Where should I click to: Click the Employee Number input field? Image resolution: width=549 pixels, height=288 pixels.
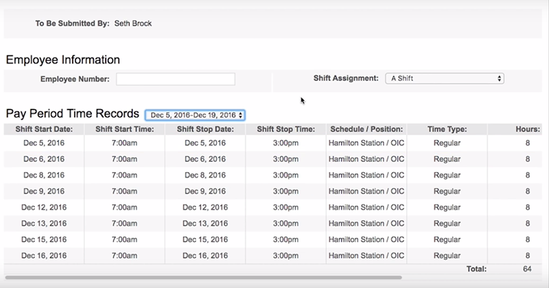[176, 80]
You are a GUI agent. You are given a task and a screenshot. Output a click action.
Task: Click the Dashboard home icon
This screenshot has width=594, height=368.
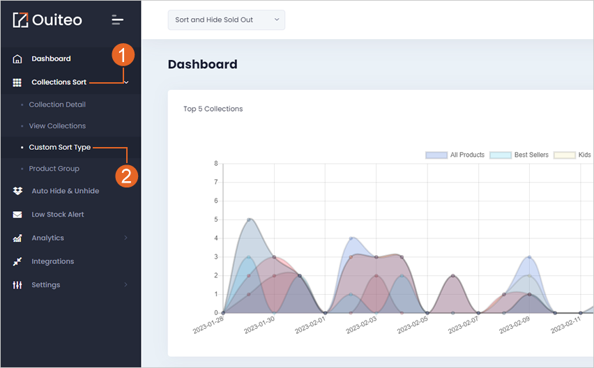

---

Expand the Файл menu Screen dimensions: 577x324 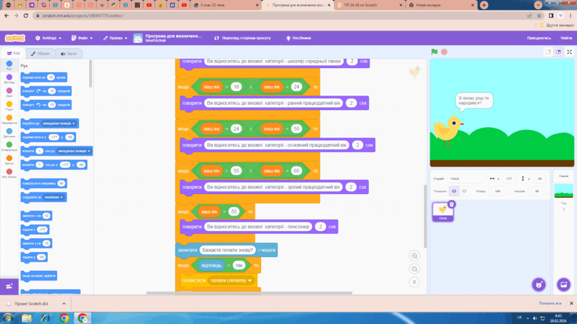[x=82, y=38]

--

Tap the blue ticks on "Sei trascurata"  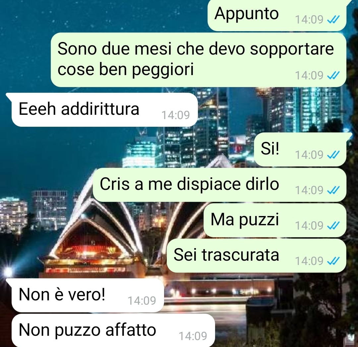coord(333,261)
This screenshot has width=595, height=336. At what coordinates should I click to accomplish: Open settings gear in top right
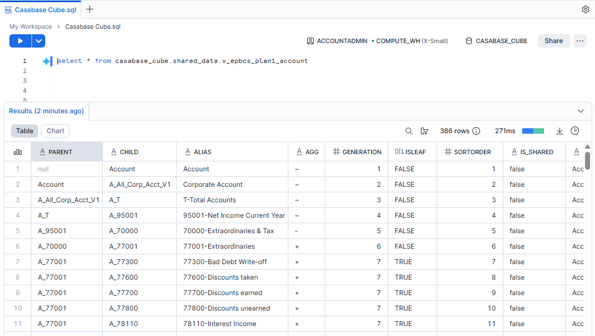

● Exercise description:
Looking at the data above, say how many lines include the string "screenshot" and add nothing.

● Exercise result:
3